The workflow is triggered in two ways: a daily scheduled run at midnight (UTC) or manually through GitHub’s interface. By setting these triggers, the workflow maintains flexibility while ensuring consistent updates without manual intervention.
on:
schedule:
- cron: '0 0 * * *' # run daily at midnight
workflow_dispatch: # and allow manual trigger
The process starts by checking out the repository to the runner, allowing access to all its files. It then sets up a Node.js
environment (with version 18), which is required for the dependencies used in the scraping script fetch-publications.js
.
jobs:
fetch-publications:
runs-on: ubuntu-latest
steps:
- uses: actions/checkout@v3
- uses: actions/setup-node@v3
with:
node-version: '18'
Next, we use npm
to install the required libraries like node-fetch
and cheerio
.
- name: Create package.json
run: |
echo '{
"name": "scholar-fetch",
"type": "module",
"dependencies": {
"node-fetch": "^3.3.2",
"cheerio": "^1.0.0-rc.12"
}
}' > package.json
- name: Install dependencies
run: npm install
Once the environment is ready, we run our fetch-publications.js
script.
- name: Fetch publications
run: node .github/scripts/fetch-publications.js
env:
SCHOLAR_ID: ${{ secrets.SCHOLAR_ID }}
Finally, our workflow stages and commits the updated JSON file back to the repository, if changes are detected.

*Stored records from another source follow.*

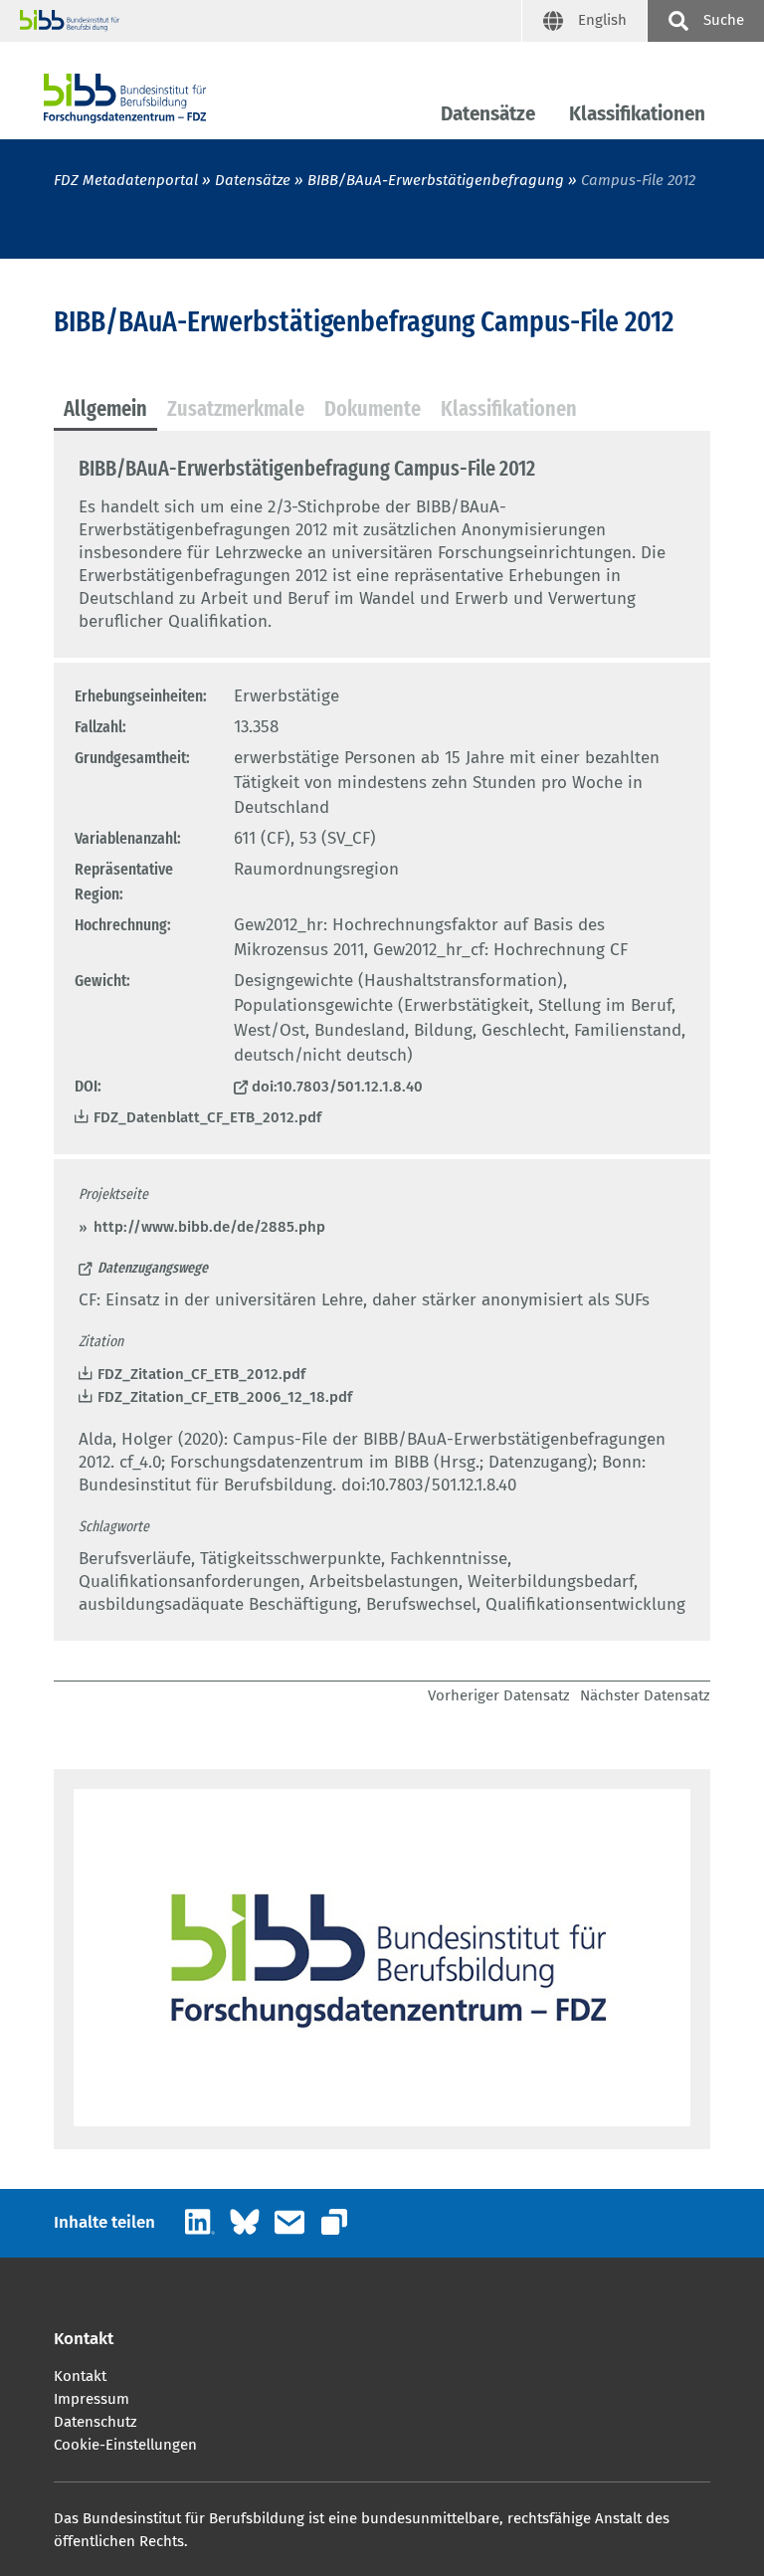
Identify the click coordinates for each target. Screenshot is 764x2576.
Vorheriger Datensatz (499, 1695)
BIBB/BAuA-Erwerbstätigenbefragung (437, 180)
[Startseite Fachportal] (125, 98)
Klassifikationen (637, 113)
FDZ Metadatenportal (126, 180)
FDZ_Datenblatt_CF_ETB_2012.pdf (207, 1117)
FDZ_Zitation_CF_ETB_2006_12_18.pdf (224, 1397)
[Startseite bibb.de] (270, 21)
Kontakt (80, 2376)
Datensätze (488, 113)
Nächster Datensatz (645, 1695)
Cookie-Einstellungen (125, 2445)
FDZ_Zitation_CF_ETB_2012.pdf (201, 1374)
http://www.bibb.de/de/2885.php (209, 1227)
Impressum (91, 2399)
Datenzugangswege (152, 1268)
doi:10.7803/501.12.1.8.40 (337, 1086)
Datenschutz (95, 2422)
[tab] (105, 410)
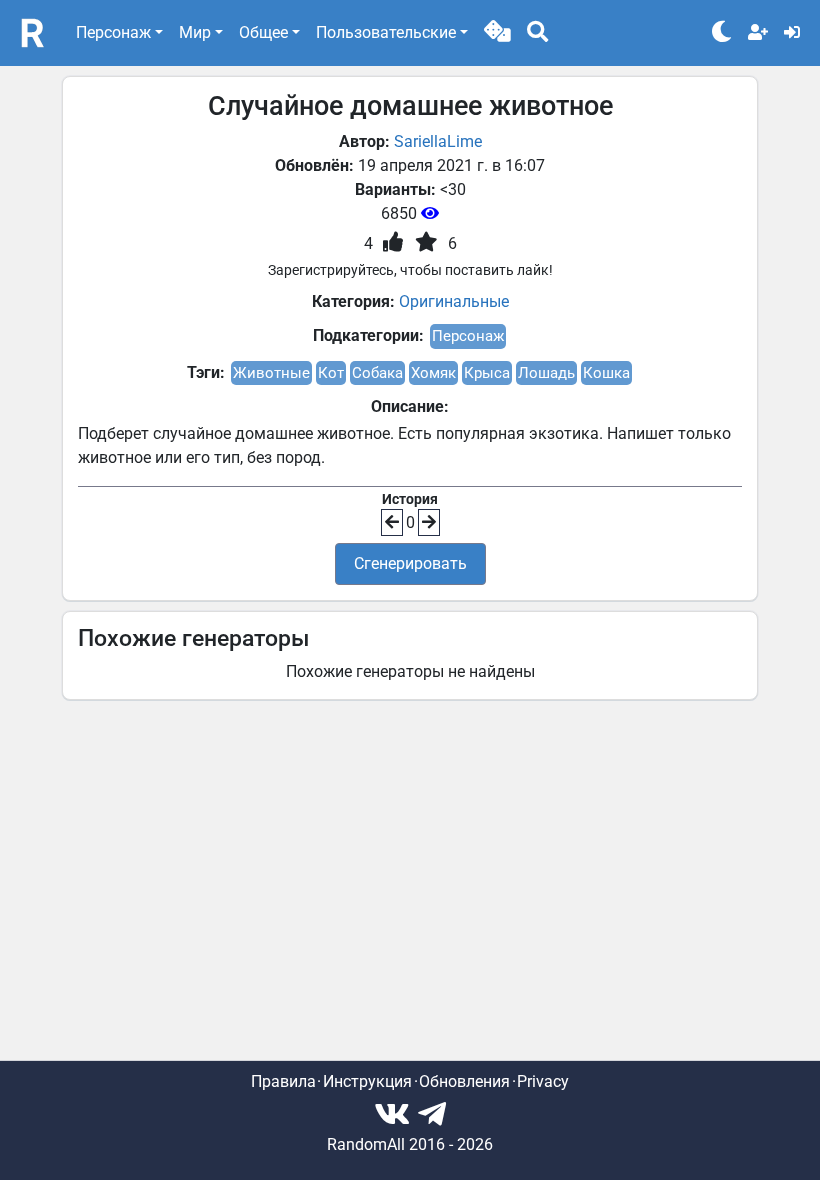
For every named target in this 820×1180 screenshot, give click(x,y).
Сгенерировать (410, 563)
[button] (497, 33)
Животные (271, 373)
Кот (331, 373)
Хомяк (433, 373)
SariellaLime (438, 141)
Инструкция (367, 1081)
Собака (377, 373)
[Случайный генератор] (497, 33)
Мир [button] (195, 32)
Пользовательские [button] (386, 32)
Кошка (606, 373)
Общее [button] (263, 32)
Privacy (543, 1081)
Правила (283, 1081)
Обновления (464, 1081)
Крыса (487, 373)
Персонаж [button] (113, 32)
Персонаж (468, 336)
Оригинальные (454, 301)
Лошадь (546, 373)
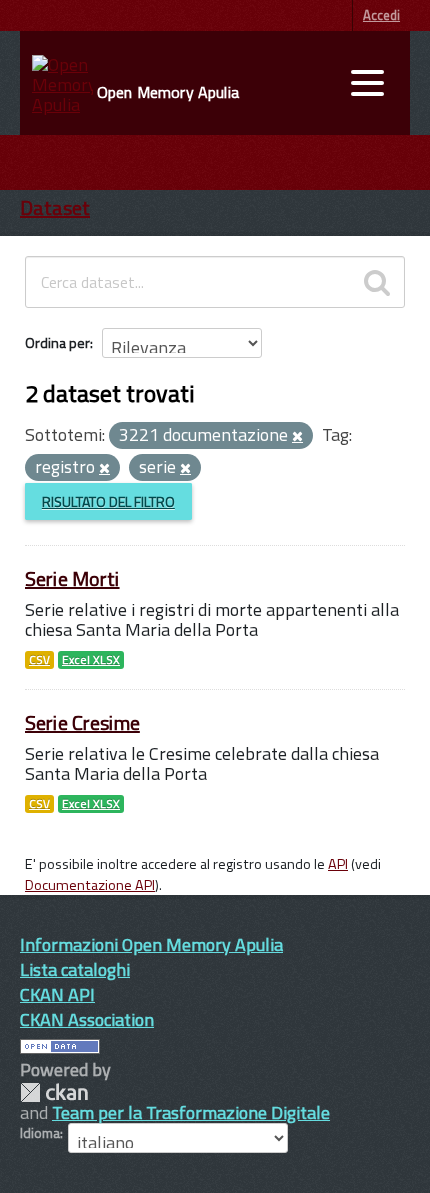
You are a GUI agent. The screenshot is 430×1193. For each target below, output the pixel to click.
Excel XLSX (91, 660)
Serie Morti (72, 578)
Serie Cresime (82, 722)
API (338, 864)
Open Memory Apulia (168, 92)
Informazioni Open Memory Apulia (151, 944)
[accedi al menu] (367, 83)
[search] (377, 282)
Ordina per (57, 342)
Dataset (55, 207)
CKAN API (57, 994)
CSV (39, 660)
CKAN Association (87, 1019)
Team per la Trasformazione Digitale (191, 1112)
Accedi (381, 15)
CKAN (54, 1092)
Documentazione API (90, 885)
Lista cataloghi (75, 969)
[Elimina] (297, 437)
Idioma (40, 1133)
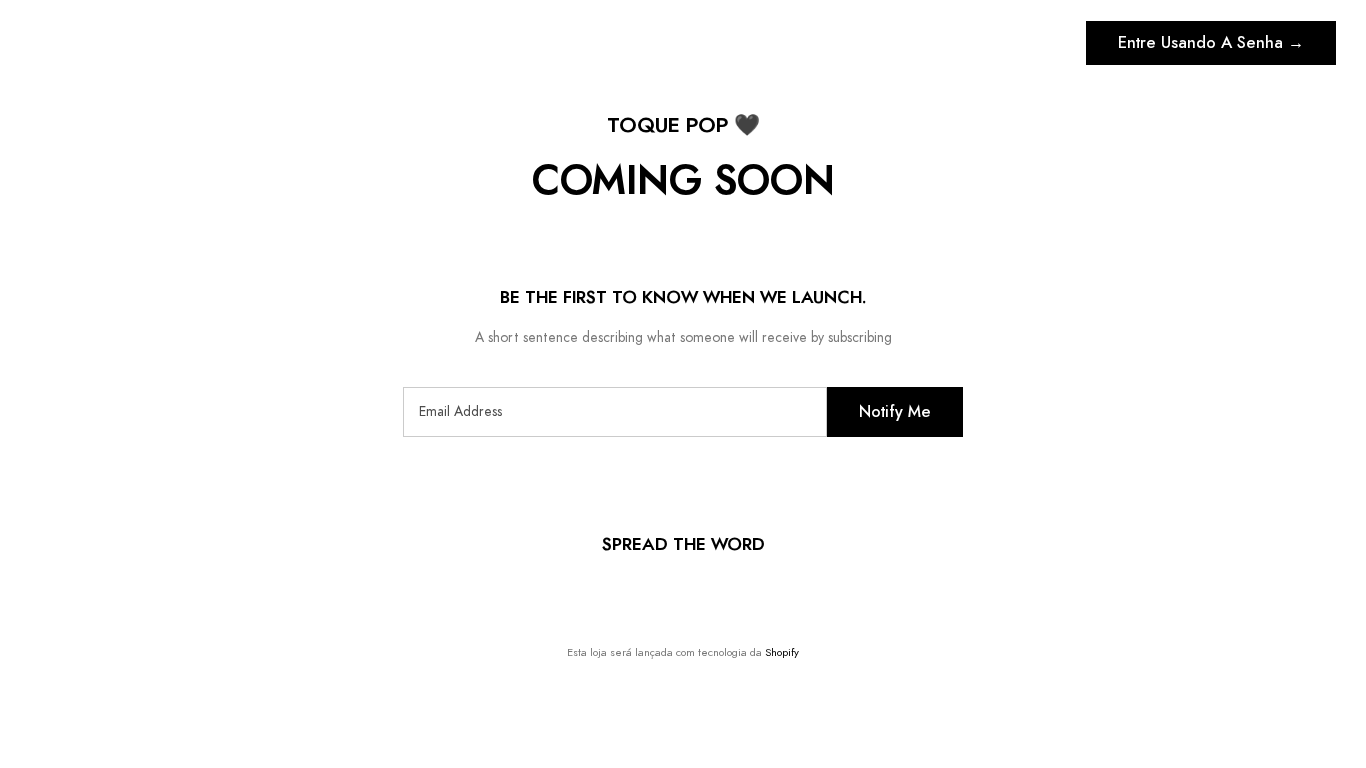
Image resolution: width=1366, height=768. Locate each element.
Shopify (782, 652)
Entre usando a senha (1211, 43)
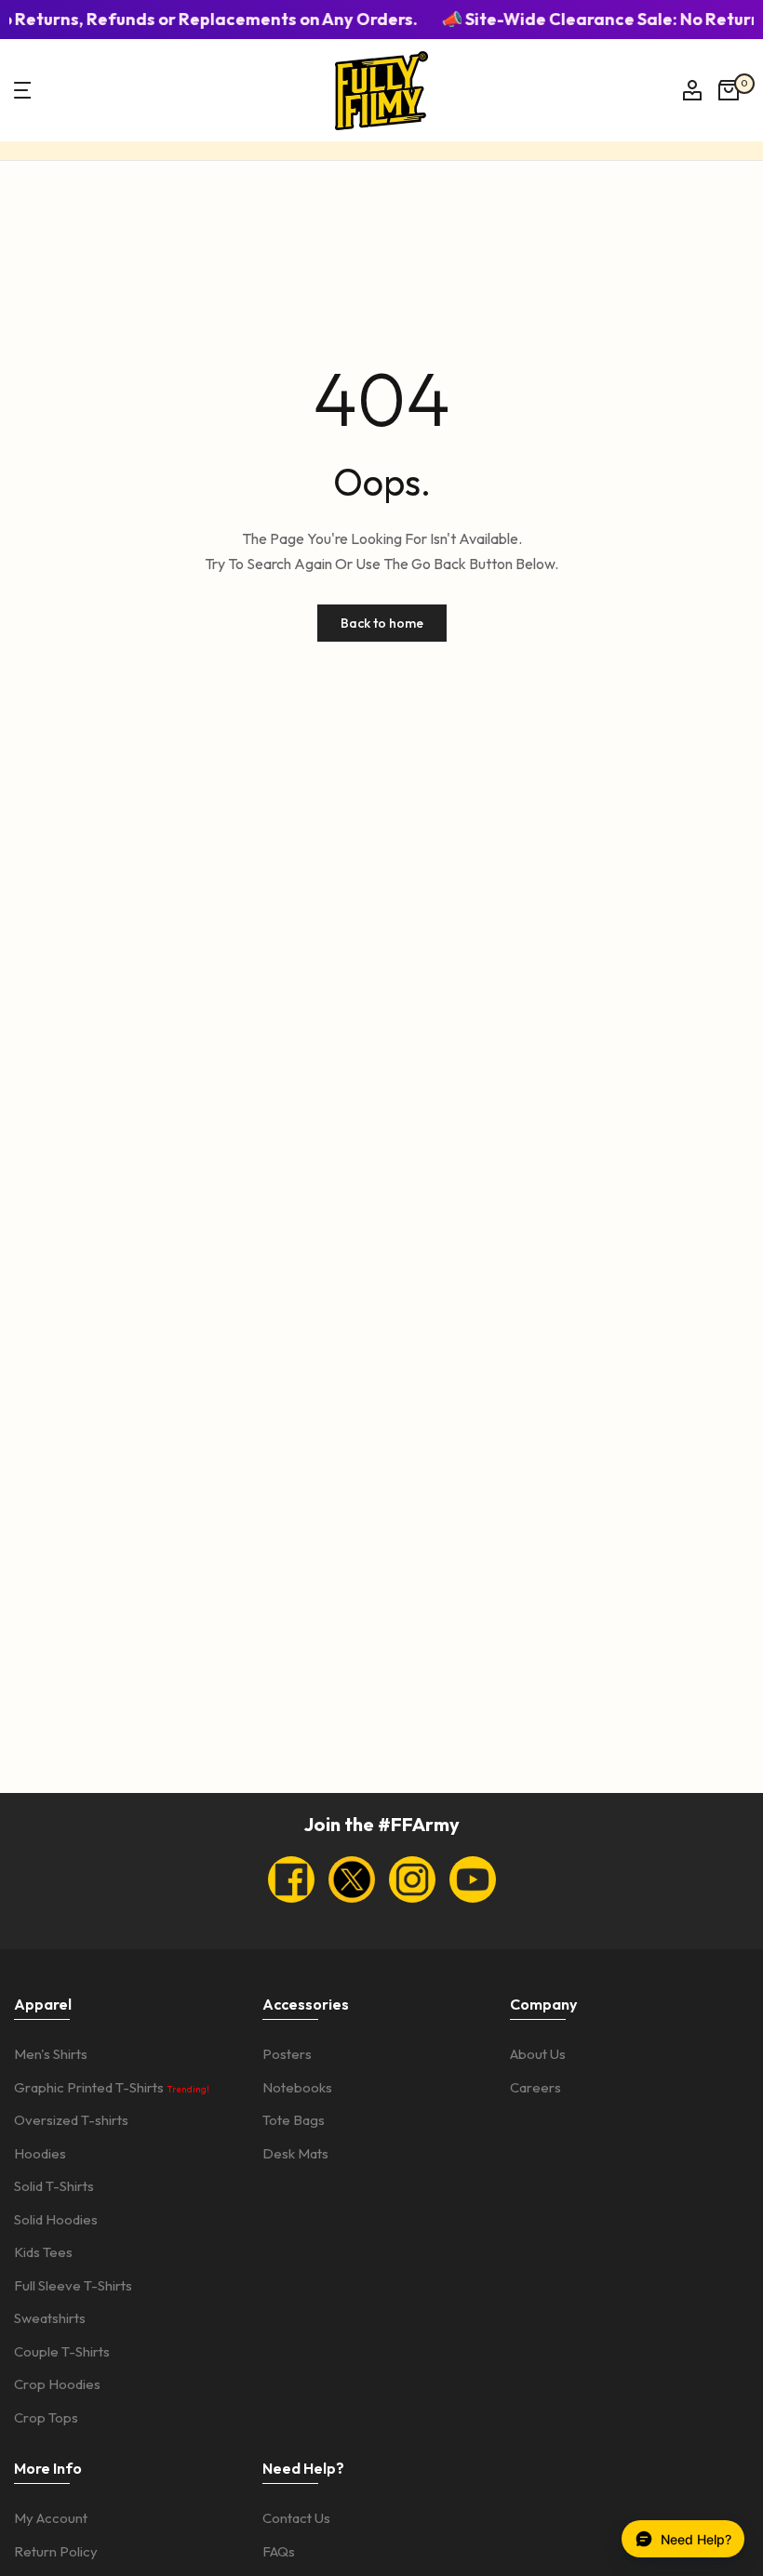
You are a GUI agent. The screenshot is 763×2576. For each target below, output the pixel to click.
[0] (728, 90)
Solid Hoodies (56, 2219)
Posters (287, 2054)
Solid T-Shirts (54, 2186)
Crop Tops (46, 2417)
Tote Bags (293, 2120)
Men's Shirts (50, 2054)
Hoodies (40, 2153)
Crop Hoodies (57, 2384)
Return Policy (56, 2551)
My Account (50, 2518)
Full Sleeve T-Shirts (73, 2285)
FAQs (278, 2551)
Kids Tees (43, 2252)
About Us (538, 2054)
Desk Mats (295, 2153)
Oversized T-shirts (71, 2120)
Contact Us (296, 2518)
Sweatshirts (50, 2318)
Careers (535, 2087)
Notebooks (297, 2087)
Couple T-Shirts (62, 2351)
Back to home (382, 623)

This avoids unnecessary commits and ensures a clean version history.
- name: Commit and push if changed
run: |
git config --global user.name 'GitHub Action'
git config --global user.email 'action@github.com'
git add data/publications.json
git diff --quiet && git diff --staged --quiet || (git commit -m "Update publications" && git push)
Here’s the comlete yaml file (hopefully with correct indents!):
#| code-fold: true
name: Fetch Google Scholar Publications
on:
schedule:
- cron: '0 0 * * *'
workflow_dispatch:
jobs:
fetch-publications:
runs-on: ubuntu-latest
steps:
- uses: actions/checkout@v3
- uses: actions/setup-node@v3
with:
node-version: '18'
- name: Create package.json
run: |
echo '{
"name": "scholar-fetch",
"type": "module",
"dependencies": {
"node-fetch": "^3.3.2",
"cheerio": "^1.0.0-rc.12"
}
}' > package.json
- name: Install dependencies
run: npm install
- name: Fetch publications
run: node .github/scripts/fetch-publications.js
env:
SCHOLAR_ID: ${{ secrets.SCHOLAR_ID }}
- name: Commit and push if changed
run: |
git config --global user.name 'GitHub Action'
git config --global user.email 'action@github.com'
git add data/publications.json
git diff --quiet && git diff --staged --quiet || (git commit -m "Update publications" && git push)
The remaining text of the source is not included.